Logs are ingested into Tables using OTLP schema. There are several limitations in querying OTLP directly that can be solved by supporting custom schema definitions.

Solutions

Below we present two ways of defining a schema and two ways of implementing those schemas.

Schema Definition

  • CRD that specifies a Table's schema
  • CRD that generically specifies KQL functions

ETL

  • Update Policies Leveraging the Medallion architecture logs are ingested into preliminary Tables using the OTLP schema definition and update-policies are leveraged to perform ETL operations against the preliminary Table that then emit the logs with custom schemas applied before being stored in their final destinations. We have a great deal of experience with update-policies and have found several limitations, such as failed ingestions due to schema missalignment and increased runtime resource expenses. We have therefore decided to try another route.

  • Views A View with the same name as a Table is defined, where a custom schema is defined and realized at query time. This means the content is stored as OTLP but able to be queried with a user defined schema.

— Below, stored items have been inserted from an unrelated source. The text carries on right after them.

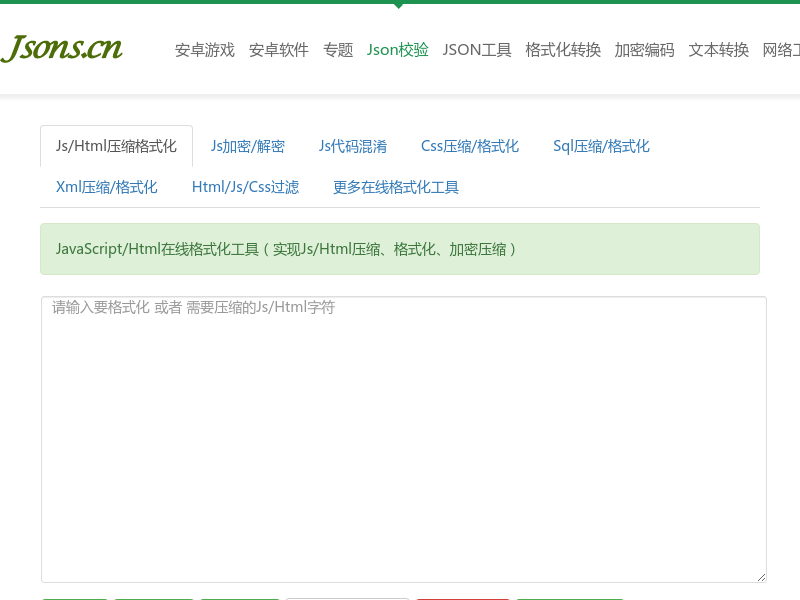Expand the JSON工具 navigation menu

click(476, 50)
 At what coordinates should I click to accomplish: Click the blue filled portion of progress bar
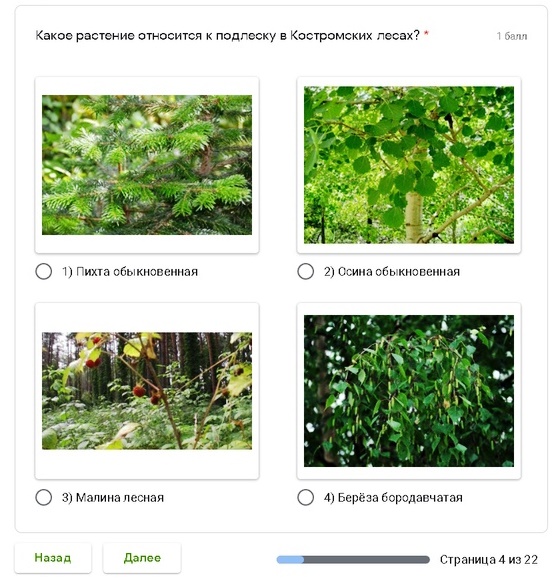click(x=291, y=559)
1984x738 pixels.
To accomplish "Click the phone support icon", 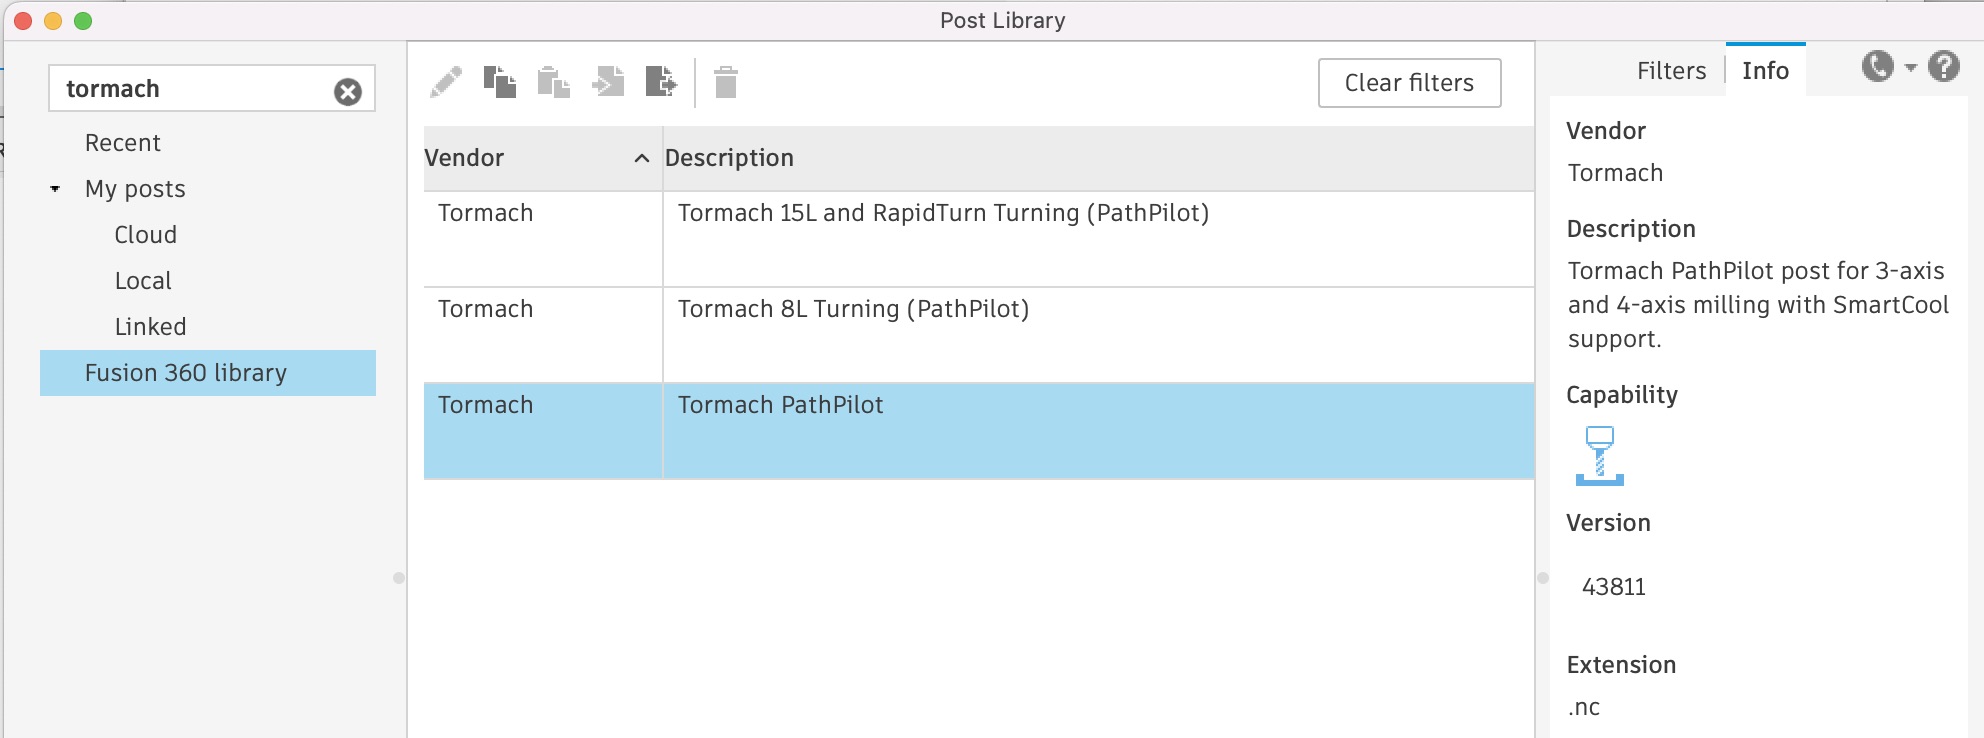I will (x=1877, y=67).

There will be a query-time performance penalty with this approach that we need to measure and determine if it's acceptable.

Proposed Solution

We will define a CRD that enables a user to define a KQL Function, with an optional parameter to specify the Function as being a View, whereby ETL operations within the View will present the user with their desired schema at the time of query.

CRD

Our CRD could simply enable a user to specify any arbitrary KQL; however, to prevent admin commands from being executed, we'll instead specify all the possible fields for a Function and construct the KQL scaffolding ourselves.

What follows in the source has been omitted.